O Comitê Regional de Atenção ao Coronavírus da Associação de Municípios do Alto Uruguai continua monitorando a R16 por meio de vários indicadores. O último boletim regional apontou para a região monitorada, que compreende 34 municípios, 232 casos ativos e 136 óbitos em decorrência de complicações causadas pela covid 19.
As taxas de ocupação das alas Covid (Fundação Hospitalar Santa Terezinha e Hospital de Caridade) também estão num patamar aceitável, o que oportunizou, entre outros indicadores, a adoção regional da cogestão.
Segundo o último boletim, divulgado ontem (20), as taxas de ocupação dos leitos de UTI está na ordem de 25,53% e de leitos clínicos de 47,83%.
Óbitos
Nessa semana ocorreu mais um óbito na região, passando de 135 (18/01) para 136 (20/01) mortes. Na avaliação dos óbitos verificamos que dos 34 municípios, 28 já presentam óbitos nos seus indicadores, o que representa um percentual de 82,35% do total dos municípios. Também estão sendo monitorados o número de óbitos por município, conforme tabela abaixo.

Avaliação
Após dois feriados importantes, houve a elevação da curva epidemiológica de casos ativos, mas verificamos que nas últimas avaliações a situação começou a estabilizar, considerando que saímos de 279 casos ativos para 232, portanto um indicador positivo.
Estamos iniciando o processo de imunização, o que também auxiliará no enfrentamento da epidemia em âmbito regional. “Precisamos aliar as ferramentas de prevenção para que os resultados sejam o mais promissor possível. Nesse momento a imunização aliada ao protocolos sanitários de prevenção se apresentam como a melhor medida de enfrentamento do novo coronavírus”, pontua Jackson Arpini, integrante do comitê regional.
Imunização e prevenção
O Comitê da Amau ressalta, ainda, a importância da liberação, por parte da Agência Nacional de Vigilância Sanitária (Anvisa), de dois imunizantes para serem aplicados na população contra a covid 19.
A equipe aproveita a oportunidade para chamar a atenção da população regional com relação ao processo de imunização, que está sendo coordenado pelo Ministério da Saúde, em parceria com os estados e municípios.
A campanha nacional está apenas no início e, por essa razão, apesar da expectativa positiva das pessoas, não há, no momento, quantitativo suficiente de doses para atender toda a demanda, e, nesse momento, nem a totalidade do grupo prioritário número um.

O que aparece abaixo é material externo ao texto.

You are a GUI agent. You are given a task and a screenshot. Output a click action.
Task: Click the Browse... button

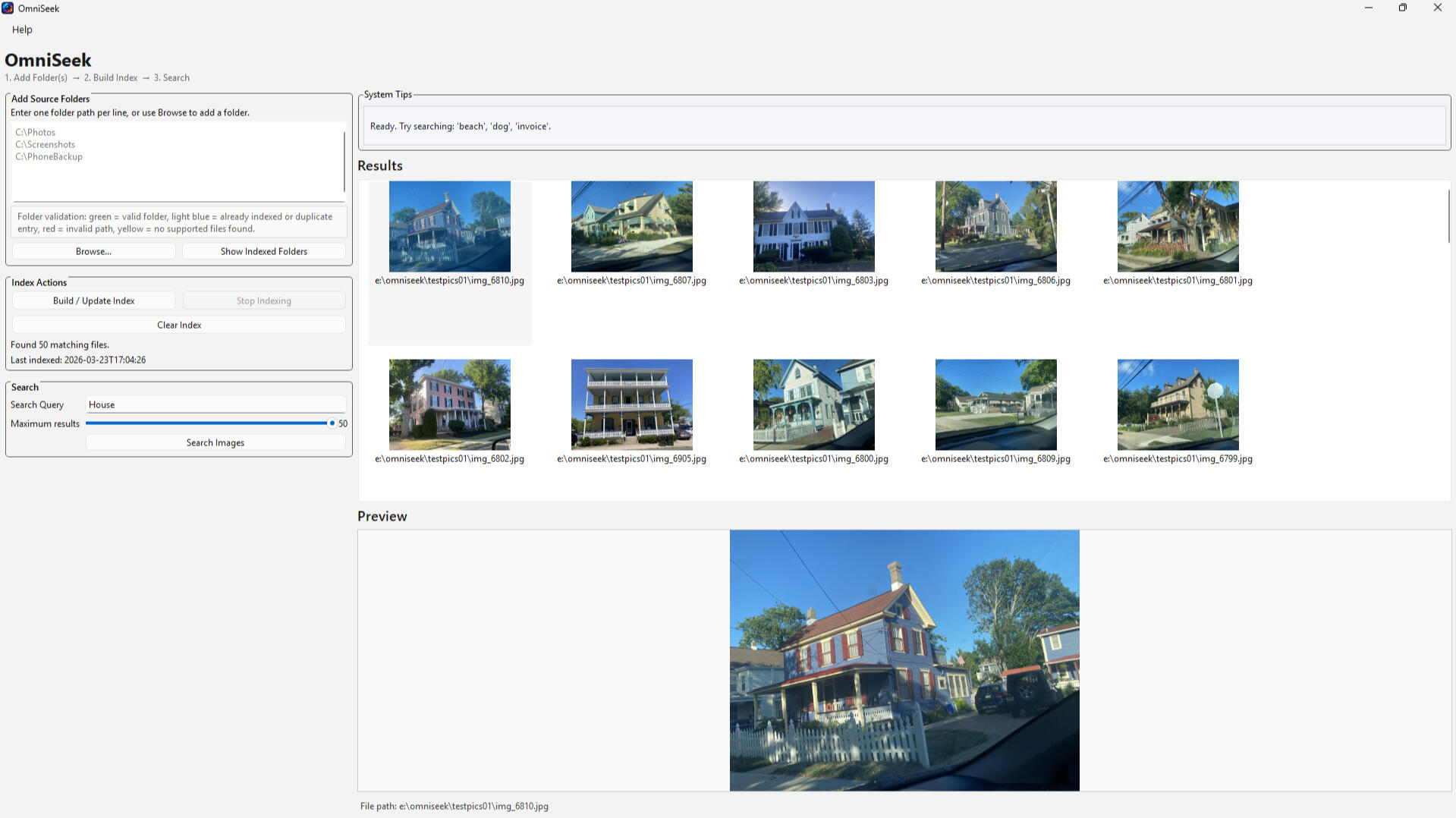click(93, 251)
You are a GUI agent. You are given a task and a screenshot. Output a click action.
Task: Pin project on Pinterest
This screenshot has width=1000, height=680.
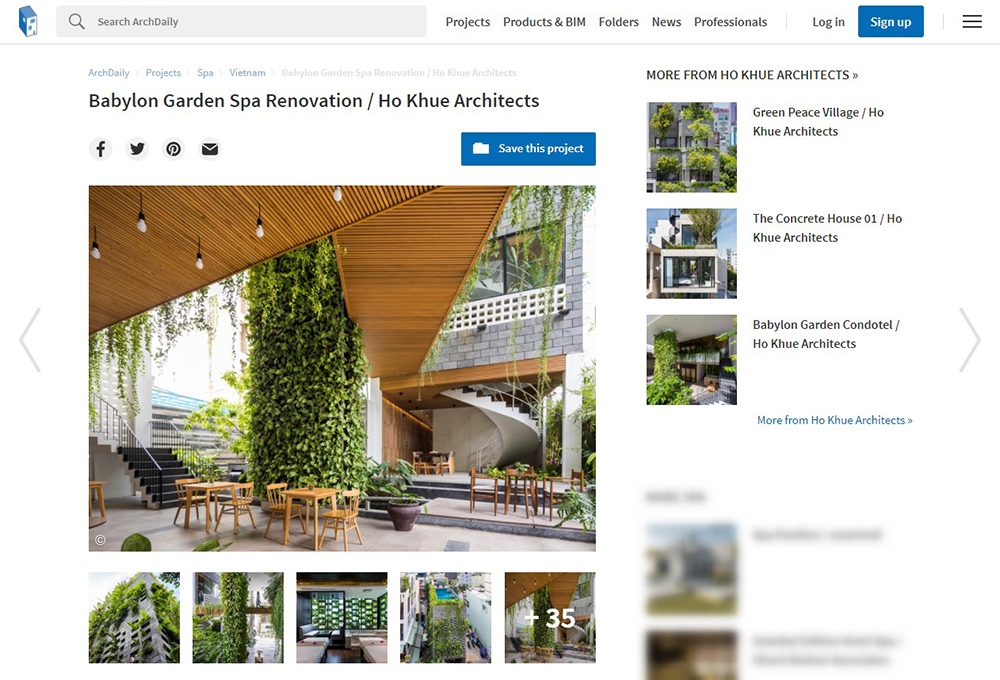click(173, 149)
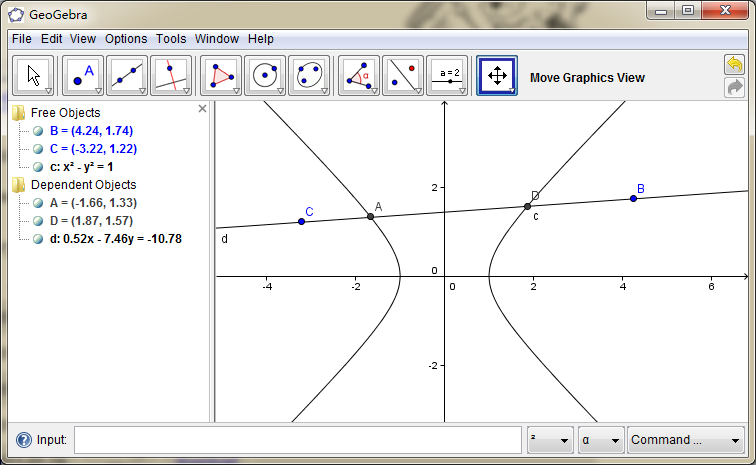Toggle visibility of line d
The height and width of the screenshot is (465, 756).
38,239
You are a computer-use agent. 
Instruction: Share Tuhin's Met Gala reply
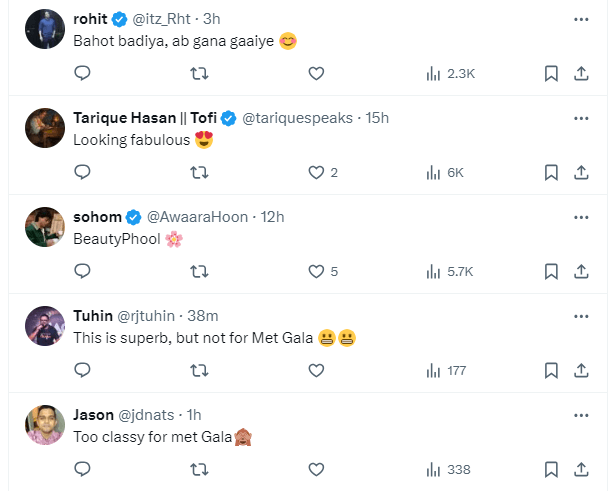[x=581, y=370]
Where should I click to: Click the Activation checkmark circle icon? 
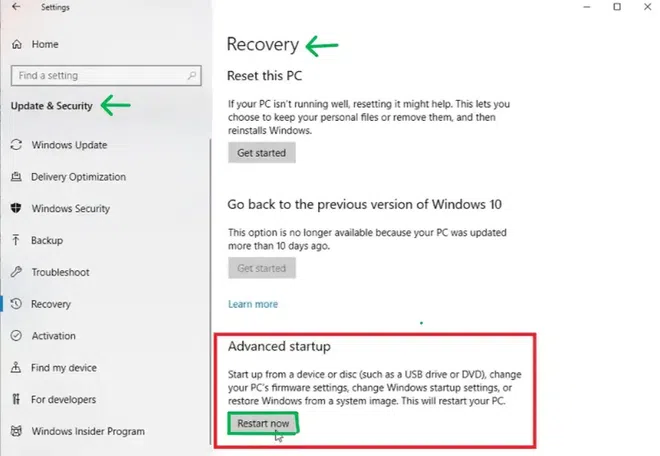click(16, 336)
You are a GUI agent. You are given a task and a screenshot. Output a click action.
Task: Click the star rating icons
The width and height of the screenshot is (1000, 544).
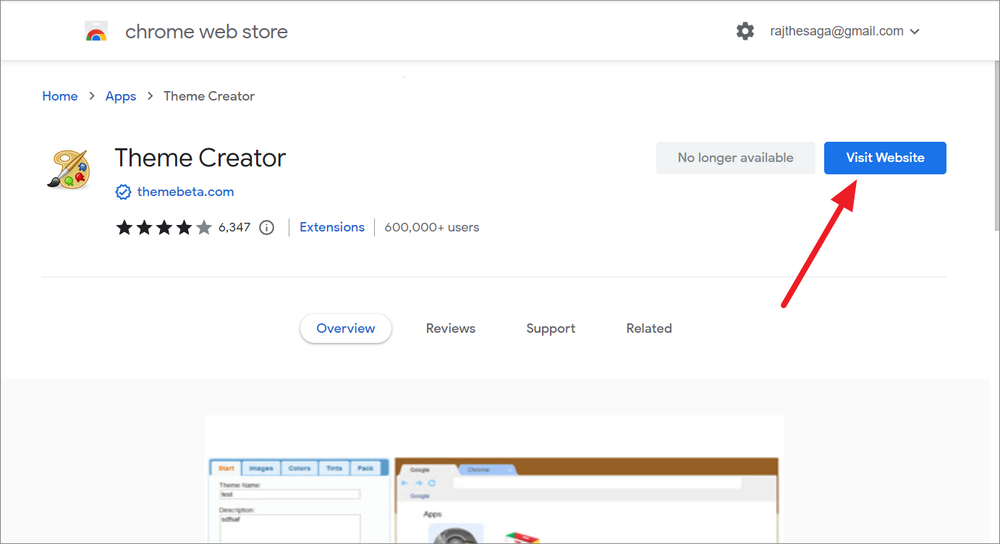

A partir do fornecimento de mais doses de vacinas por parte do órgão ministerial a campanha começa a ganhar uma amplitude maior e mais pessoas poderão ser vacinadas. Também nesse contexto temos que levar em consideração que os fabricantes (laboratórios) preconizam duas doses para cada indivíduo, para que a eficácia seja de acordo com os estudos científicos. “O comitê regional está atento aos movimentos do Ministério da Saúde e da Secretaria Estadual de Saúde, no que diz respeito a logística e fornecimento de mais doses de vacina, para que a R16 possa ser contemplada com os imunizantes necessários para atendimento dos grupos prioritários elencados pelo Ministério da Saúde (Grupo Prioritário de 1 a 4)”, reforça Jackson.